Stored data entries:
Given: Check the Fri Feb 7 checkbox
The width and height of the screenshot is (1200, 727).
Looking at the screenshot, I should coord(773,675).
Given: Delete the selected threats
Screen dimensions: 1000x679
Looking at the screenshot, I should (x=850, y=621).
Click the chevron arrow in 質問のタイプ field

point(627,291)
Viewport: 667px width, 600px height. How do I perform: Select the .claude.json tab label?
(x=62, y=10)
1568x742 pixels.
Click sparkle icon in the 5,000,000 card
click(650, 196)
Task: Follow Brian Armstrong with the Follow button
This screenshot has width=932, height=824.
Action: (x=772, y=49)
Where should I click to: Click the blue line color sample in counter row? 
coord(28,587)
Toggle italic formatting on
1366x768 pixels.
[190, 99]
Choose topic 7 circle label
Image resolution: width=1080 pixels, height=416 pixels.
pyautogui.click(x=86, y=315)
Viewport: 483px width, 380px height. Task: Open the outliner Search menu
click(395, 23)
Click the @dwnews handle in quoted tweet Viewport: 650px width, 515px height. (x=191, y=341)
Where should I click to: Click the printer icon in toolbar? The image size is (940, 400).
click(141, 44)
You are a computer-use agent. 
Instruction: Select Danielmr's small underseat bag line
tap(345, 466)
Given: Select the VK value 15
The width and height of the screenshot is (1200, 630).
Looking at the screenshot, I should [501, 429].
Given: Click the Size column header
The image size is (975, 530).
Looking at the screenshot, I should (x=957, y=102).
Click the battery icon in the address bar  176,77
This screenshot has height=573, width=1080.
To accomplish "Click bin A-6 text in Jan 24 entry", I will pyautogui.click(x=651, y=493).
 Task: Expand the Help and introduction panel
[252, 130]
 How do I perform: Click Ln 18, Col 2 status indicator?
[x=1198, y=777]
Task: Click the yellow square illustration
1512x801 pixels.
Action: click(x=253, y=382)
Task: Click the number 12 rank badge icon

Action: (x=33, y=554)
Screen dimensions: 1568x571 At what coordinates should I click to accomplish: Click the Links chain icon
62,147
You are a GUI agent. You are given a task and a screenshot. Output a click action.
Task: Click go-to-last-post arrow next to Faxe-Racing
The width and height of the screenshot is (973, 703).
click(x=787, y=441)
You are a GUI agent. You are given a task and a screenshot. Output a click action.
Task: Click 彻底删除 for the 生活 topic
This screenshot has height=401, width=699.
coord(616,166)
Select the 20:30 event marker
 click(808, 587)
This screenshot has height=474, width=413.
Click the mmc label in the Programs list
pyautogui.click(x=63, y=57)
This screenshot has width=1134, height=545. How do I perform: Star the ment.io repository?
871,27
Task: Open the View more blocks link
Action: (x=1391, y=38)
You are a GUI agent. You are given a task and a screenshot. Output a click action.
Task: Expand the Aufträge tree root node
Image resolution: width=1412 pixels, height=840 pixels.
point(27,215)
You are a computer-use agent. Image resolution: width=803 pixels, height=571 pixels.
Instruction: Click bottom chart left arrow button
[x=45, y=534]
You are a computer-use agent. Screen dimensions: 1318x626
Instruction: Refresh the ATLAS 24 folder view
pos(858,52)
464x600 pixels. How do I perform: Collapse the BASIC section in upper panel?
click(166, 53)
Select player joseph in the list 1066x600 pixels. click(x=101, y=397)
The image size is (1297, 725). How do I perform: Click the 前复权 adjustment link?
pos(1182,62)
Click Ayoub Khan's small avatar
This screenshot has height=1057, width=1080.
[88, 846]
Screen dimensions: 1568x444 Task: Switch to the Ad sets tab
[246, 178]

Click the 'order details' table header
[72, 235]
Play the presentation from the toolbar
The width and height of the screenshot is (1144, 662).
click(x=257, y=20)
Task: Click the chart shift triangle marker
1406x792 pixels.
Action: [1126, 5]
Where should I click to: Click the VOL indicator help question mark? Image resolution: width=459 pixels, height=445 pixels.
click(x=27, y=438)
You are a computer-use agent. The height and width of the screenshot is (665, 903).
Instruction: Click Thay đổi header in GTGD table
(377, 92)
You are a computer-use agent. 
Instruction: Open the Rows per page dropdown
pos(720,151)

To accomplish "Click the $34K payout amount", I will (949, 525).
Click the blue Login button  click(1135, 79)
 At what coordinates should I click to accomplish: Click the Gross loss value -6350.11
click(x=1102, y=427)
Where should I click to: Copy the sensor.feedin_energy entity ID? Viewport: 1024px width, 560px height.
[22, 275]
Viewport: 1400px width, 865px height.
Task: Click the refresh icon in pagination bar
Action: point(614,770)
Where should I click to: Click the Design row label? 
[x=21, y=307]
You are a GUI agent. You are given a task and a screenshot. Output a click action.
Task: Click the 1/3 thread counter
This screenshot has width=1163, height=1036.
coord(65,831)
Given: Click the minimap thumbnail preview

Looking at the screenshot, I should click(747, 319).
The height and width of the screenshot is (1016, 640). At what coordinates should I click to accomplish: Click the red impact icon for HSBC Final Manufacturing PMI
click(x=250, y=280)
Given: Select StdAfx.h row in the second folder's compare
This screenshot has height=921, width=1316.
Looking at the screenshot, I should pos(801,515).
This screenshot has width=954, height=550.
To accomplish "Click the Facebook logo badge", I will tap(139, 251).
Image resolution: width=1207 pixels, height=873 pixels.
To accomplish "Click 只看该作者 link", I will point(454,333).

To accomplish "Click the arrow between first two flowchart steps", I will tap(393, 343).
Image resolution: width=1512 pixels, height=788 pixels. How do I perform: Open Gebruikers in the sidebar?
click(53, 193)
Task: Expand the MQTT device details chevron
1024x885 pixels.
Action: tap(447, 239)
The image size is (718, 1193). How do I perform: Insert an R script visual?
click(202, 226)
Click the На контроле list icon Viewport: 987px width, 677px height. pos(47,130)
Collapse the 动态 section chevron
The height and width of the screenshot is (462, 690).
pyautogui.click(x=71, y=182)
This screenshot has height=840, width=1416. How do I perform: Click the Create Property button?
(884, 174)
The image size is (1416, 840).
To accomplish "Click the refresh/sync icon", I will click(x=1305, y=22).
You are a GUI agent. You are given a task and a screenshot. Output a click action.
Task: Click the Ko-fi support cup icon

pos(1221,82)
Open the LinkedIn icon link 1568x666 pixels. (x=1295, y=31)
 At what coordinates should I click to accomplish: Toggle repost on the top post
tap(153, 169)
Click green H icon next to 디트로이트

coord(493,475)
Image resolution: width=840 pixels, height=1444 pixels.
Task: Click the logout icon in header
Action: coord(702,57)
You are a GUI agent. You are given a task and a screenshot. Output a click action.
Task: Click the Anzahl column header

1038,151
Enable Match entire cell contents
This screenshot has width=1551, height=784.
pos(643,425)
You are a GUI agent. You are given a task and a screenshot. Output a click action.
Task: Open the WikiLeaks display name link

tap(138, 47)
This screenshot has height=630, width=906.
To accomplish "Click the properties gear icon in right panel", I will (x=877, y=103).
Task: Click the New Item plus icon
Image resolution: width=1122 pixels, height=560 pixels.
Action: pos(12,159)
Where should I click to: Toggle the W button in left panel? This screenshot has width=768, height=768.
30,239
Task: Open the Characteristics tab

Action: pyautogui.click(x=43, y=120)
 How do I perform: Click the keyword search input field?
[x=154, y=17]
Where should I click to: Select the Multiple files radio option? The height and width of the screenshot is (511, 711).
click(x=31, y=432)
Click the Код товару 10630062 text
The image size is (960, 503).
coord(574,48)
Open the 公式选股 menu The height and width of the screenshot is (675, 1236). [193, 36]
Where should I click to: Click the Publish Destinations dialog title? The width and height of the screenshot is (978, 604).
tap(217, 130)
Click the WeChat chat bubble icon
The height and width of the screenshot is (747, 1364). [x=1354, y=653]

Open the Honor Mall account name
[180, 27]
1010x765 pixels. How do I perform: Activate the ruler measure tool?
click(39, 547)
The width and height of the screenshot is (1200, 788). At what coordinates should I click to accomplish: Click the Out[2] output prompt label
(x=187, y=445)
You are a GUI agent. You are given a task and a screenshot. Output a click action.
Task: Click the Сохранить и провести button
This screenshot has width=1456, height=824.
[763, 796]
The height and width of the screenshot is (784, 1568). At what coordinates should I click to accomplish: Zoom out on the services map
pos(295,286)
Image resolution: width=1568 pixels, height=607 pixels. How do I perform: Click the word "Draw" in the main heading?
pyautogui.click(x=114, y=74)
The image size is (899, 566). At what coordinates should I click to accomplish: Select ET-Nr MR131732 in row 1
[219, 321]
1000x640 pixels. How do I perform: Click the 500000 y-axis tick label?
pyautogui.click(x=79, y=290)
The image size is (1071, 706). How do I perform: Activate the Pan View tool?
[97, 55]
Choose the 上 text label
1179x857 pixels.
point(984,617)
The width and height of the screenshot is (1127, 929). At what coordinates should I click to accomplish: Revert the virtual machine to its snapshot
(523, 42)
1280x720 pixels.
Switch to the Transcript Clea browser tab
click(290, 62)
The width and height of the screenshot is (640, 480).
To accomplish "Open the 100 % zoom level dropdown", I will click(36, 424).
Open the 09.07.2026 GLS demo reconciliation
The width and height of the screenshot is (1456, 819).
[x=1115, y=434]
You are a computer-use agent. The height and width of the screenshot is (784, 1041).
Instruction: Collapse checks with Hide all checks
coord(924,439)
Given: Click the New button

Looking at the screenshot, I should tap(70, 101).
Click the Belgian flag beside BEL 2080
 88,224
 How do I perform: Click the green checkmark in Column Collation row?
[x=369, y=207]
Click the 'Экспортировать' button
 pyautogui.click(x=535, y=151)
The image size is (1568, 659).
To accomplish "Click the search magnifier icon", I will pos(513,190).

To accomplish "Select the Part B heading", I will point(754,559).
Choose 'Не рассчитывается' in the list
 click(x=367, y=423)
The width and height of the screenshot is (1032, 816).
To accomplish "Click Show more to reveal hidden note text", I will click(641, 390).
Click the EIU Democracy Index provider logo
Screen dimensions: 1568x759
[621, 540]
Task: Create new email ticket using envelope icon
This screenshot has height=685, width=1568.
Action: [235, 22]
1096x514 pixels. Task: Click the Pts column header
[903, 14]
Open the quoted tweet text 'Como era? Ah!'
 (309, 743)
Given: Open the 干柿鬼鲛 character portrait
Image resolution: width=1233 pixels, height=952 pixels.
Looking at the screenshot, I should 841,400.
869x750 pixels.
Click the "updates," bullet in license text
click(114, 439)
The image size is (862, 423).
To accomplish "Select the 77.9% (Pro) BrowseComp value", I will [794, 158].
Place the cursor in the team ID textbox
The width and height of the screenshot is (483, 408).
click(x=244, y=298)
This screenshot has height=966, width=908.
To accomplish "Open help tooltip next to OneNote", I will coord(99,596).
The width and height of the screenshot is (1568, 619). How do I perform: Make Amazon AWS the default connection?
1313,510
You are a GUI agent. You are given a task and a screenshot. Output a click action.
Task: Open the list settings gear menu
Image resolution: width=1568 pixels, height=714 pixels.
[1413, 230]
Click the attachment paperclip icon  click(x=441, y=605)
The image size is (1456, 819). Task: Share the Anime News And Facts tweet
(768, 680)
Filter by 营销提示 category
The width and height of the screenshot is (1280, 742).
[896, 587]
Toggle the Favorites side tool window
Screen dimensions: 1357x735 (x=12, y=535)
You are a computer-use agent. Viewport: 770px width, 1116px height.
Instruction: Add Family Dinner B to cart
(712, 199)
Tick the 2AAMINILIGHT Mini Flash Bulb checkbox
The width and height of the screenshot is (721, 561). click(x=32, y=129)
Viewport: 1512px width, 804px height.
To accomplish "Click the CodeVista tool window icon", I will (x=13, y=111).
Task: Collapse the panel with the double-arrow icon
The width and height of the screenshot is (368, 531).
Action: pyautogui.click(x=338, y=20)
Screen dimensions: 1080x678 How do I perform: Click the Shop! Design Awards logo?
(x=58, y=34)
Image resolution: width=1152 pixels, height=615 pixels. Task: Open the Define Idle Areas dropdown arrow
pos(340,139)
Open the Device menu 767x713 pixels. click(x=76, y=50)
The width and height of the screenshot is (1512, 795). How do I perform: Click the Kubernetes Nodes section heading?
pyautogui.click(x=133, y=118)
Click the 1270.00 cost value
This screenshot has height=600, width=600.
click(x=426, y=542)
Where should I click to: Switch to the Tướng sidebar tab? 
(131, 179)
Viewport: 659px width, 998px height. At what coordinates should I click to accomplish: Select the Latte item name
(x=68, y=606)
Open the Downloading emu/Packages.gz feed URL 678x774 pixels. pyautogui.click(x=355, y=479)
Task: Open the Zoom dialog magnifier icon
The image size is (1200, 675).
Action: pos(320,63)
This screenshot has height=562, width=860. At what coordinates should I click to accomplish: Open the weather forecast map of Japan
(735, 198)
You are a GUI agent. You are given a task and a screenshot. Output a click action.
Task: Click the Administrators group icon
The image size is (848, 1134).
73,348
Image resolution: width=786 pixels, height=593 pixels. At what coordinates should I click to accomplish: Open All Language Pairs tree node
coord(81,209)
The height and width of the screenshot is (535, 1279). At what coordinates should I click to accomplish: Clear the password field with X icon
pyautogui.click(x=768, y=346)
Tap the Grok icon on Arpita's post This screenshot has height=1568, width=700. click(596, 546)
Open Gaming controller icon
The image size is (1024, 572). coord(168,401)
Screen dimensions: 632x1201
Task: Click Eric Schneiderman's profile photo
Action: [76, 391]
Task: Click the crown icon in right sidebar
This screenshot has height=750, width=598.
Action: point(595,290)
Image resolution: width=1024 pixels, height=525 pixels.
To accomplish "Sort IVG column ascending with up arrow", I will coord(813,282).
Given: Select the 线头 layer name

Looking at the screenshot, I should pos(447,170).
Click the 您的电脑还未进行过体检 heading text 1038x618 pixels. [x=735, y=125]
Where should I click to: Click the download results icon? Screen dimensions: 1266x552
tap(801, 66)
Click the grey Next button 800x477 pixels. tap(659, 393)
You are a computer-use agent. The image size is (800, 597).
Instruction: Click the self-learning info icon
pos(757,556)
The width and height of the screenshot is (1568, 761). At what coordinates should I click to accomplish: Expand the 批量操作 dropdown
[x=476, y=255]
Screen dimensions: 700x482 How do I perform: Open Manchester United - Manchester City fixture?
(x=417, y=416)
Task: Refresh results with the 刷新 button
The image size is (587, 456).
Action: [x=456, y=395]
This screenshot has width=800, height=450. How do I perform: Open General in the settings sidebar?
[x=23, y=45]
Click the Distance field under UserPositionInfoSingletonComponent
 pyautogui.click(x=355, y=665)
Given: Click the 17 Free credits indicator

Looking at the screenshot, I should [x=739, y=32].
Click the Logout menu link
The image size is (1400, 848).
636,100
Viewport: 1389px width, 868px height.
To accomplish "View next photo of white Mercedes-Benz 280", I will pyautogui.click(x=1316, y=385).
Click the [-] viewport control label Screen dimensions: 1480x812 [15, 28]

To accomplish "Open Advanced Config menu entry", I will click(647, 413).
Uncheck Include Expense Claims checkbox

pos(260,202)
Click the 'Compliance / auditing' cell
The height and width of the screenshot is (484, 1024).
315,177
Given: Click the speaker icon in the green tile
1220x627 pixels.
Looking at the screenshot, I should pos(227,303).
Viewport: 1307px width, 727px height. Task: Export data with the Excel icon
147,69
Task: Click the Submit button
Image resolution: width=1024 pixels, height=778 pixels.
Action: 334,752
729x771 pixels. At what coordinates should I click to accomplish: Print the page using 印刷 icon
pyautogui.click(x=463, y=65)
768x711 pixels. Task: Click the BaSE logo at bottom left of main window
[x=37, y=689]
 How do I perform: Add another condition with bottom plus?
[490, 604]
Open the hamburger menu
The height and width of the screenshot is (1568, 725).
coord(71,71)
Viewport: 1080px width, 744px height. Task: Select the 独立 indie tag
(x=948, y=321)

*Exercise*:
Nothing but a number belongs in the answer: the tally of lines in the data holding "magnifier".

*Written response*:
2